A creative way to manage your friendships
November 26th, 2009 Chip Joyce - Staff ContributorCategories | Community Contributions
Personal relationships are among my GTD Areas of Focus and Responsibility. I maintain a list of all persons with whom I have friendly relations. I informally call it my “friends list” even though I think it would be too presumptuous to call all of these people friends: There are well over 300 people on it right now. It is a work-in-progress and whenever someone pops into my consciousness and I am unsure whether he or she is on my list, I make a note on my ubiquitous capture tool and add them to the list later.
Each of my “friends” fit into one of these categories. Note that I do not consider a romantic partner, or children if I had them, to be friends. Similarly, if you have a singular “best friend” that person need not be on the list. These persons are not comparable to others and are each their own category.
- Closest and current friends. These are my dearest friends and are, fortunately, a current and regular part of my life. Contrast with Category 2
- Closest but not-current friends. I value these friends equally to Category 1 friends but life circumstances have deprived me of enjoying them as I wish. The main reason is that they live far away. I know that if circumstances improved they would be Category 1.
- Forever-friends. I want these people to be friends for life, but they do not have the same level of value-sharing as I do with Category 1 & 2 friends. Many of these friends are from various schools, my childhood, etc. Some of them were Category 1/2 friends but we grew apart. Many relatives might be in this category, as well.

_GIVEN REQUEST 1_:
Name each category of friends that the friendships post describes.

_PROVIDED DATA_:

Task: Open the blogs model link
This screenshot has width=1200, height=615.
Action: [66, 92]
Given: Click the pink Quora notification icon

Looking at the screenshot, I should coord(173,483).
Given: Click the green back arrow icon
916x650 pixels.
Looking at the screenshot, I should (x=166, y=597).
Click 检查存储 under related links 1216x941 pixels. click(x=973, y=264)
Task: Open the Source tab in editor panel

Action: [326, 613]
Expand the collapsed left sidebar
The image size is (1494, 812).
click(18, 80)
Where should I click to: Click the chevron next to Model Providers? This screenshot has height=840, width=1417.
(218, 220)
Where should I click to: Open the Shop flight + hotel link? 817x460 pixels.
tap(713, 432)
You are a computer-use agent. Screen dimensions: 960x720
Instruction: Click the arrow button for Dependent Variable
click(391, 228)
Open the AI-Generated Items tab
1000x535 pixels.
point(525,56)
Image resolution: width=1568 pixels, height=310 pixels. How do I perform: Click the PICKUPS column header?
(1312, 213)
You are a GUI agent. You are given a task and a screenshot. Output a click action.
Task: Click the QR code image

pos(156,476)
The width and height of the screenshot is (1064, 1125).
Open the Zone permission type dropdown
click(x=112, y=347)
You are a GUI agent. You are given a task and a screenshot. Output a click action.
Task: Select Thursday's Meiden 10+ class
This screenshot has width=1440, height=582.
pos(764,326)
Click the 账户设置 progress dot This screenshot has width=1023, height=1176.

_GIVEN REQUEST 2_:
Update the rows from the first one down to the line containing "Looking at the screenshot, I should coord(173,483).", changing "pink" to "blue" and leaving everything else as it is.

_TASK ANSWER 1_:
- Closest and current friends
- Closest but not-current friends
- Forever-friends

_TASK ANSWER 2_:
Task: Open the blogs model link
This screenshot has width=1200, height=615.
Action: [66, 92]
Given: Click the blue Quora notification icon

Looking at the screenshot, I should coord(173,483).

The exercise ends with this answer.